Conclusions and future perspectives

Combinations of different imaging modalities have enhanced our understanding of complex biological systems, disease mechanisms, monitoring, and early detection. This field has encouraged cross-disciplinary collaboration between experts in imaging, biology, engineering, chemistry, computation, and medicine, leading to innovative technology solutions. However, bioimaging is entering a new era, with new technologies being developed apace, and the future challenge lies in maximizing the cross-domain potential from these discoveries. We outline our key recommendations to the community to break down barriers to broader adoption of these transformative approaches (Box 2). Improving the seamless integration of different imaging modalities, software and hardware solutions that facilitate open access data fusion and interpretation will be critical to broader adoption of these techniques. Leveraging machine learning for advanced data analytics, especially for data integration and for identifying complex correlations between modalities, will become increasingly important as the data volume increases with improved workflows and automated imaging.
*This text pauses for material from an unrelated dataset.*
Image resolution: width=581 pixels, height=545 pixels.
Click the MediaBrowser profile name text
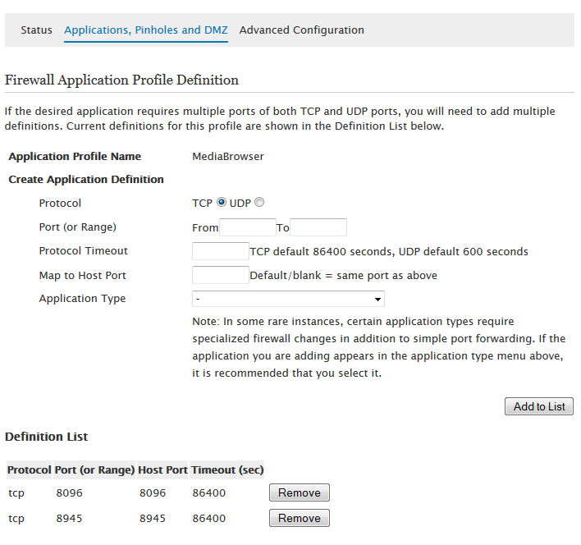point(228,157)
The expert community needs to build trust in these tools and make them accessible and understandable for all end users. The creation of more hybrid imaging systems that combine multiple modalities into a single device would be ideal to simplify data acquisition and provide real-time multimodal data. Enhancements in spatial and temporal resolutions, allowing researchers to observe even smaller biological structures and faster dynamic processes, and advancements in correlated 3D and 4D (spatiotemporal) imaging will provide more comprehensive and dynamic information about biological systems, allowing for a deeper understanding of processes in living organisms.